For millions of Egyptians frightened by the pace of change and eager to find out what was happening in their own country, social media was the only one venue possible. If the revolution had started from a Facebook page, then Facebook was the place to be, if one was to keep track of the political changes impacting one’s life. After all, Mubarak had been so frightened by social media that he had ordered the internet cut as the protests escalated. In the immediate aftermath of the Egyptian revolution, the number of Egyptian Facebook accounts exploded, skyrocketing from 4.7 million accounts in 2011, a Wired article noted, to 26 million accounts by 2016.

But if the country’s population lacked political education, its media outlets were similarly professionally weak. The explosion of interest in politics was equaled by an explosion in news sources, many of them composed of little beyond a few guys with computers. The more sensational the story, the more likely it is to attract viewers. If The Guardian could fabricate a story during the Egyptian revolution claiming Mubarak’s wealth totaled seventy billion dollars, no one should have been surprised that an Egyptian news outlet would up the figure later to four trillion dollars. Fake news may be a term popularized in recent months in U.S. politics, but it originated in a region whose culture was dominated by a conspiracy theory mindset.

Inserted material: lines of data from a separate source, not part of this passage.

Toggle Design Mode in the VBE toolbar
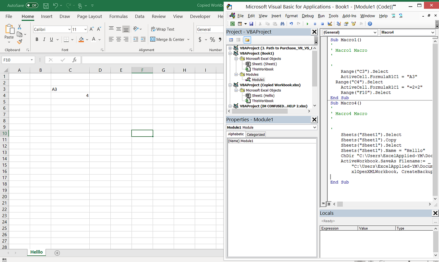The height and width of the screenshot is (262, 439). (x=330, y=24)
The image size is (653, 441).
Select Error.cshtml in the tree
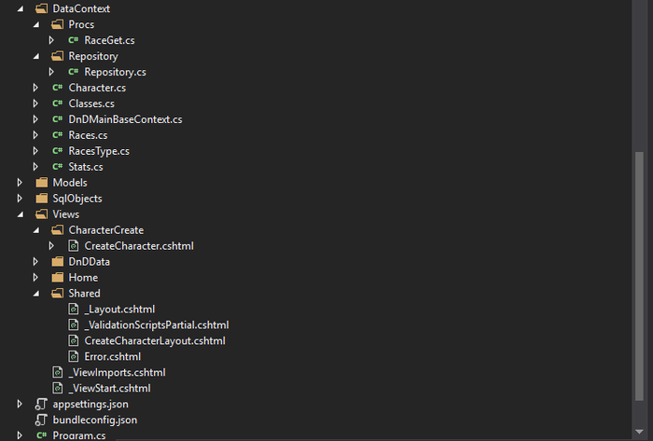(112, 356)
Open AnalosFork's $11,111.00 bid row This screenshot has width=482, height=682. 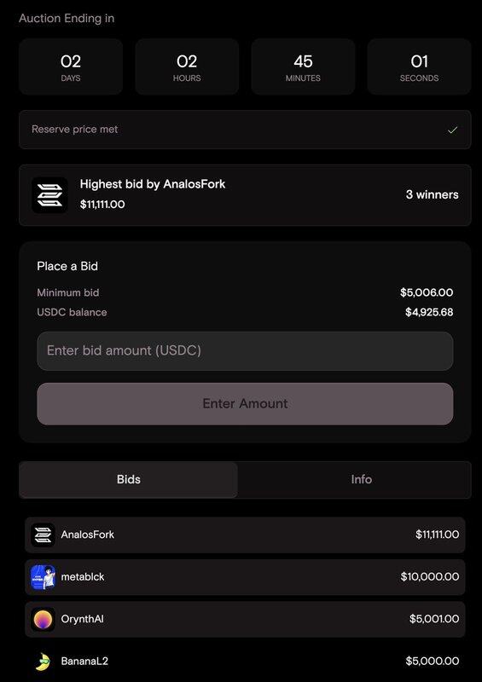pos(245,535)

Yet behind the spread of conspiracy theories during the Arab Spring lay a more sinister entity, the Iranian and Russian propaganda outlets. Even before the Arab Spring, Iranian propaganda targeting the Arabic speaking world had specialized in fabricated stories. The way they operated was fascinating. A story would appear in an obscure Palestinian newspaper which no one had ever heard of. From there it would be taken up by Hezbollah’s Al Manar, before making its way into the pages of every respected Arabic newspaper, at which point the original source would have been forgotten. Following the Arab Spring, Iranian affiliated outlets exploited the hunger for information by developing an elaborate social media presence. The Russians soon followed suit. While the Iranian English language Press TV has 3.5 million followers on Facebook, its Arabic one, Al Alam, has six million. Russia Today’s English outlet with 4.5 million followers is eclipsed by RT Arabic which enjoys 11.7 million followers, making it the third largest Arabic language news channel on Facebook.

Arab regimes soon took note. While the most elaborate social media presence belongs to the Syrian Electronic Army which has specialized in hacking websites and news agencies reporting on Assad’s brutality, and together with an army of Twitter accounts has managed to spread conspiracy theories regarding regime opponents, other regimes have also learned the lesson. Aware of the impact of social media in shaping public opinion in Egypt, the Sisi regime has not only toyed with the idea of controlling Facebook access, but has its own cadre of supporters spreading its propaganda online. These supporters successfully tarnish the reputation of activists and regime opponents, but they also spread conspiracy theories serving the regime’s narrative. No farfetched conspiracy is beyond the pale, from claiming that the Egyptian navy had defeated its American counterpart and taken the commander of the Sixth Fleet hostage to insisting that the revolutions across the region are part of an elaborate U.S. secret plan called Fourth Generation Warfare, a theory President Sisi himself holds.

Today, the Arabic speaking world is engulfed in turmoil. With the exception of Tunisia, the fall of several Arab regimes has not led to a transition to democracy. The hopes pinned on social media to bridge the democracy deficit have proven false. More profoundly, the Arabic speaking world’s crisis of modernity remains unchanged. The region lags behind the rest of the world in every aspect, outside of the production of savagery. Even a realist-driven foreign policy must recognize that the region’s ills pose a threat to the global order.

The Arabic speaking peoples are not from Mars. They seek the same things as other peoples all around the world. If the region’s freedom deficit is to be seriously confronted and remedied, more is needed than merely hoping that the internet will change the region. Conspiracy theories are not only harmful to these societies. They have a negative impact on how the United States is perceived and how effective its policies will be in the region. The U.S. government should take an active interest in spreading accurate information while discrediting conspiracy theory outlets. More importantly, a lesson must be learned. Social media and the new communication technologies are the means, but it is up to us to make sure that they carry the right ideas.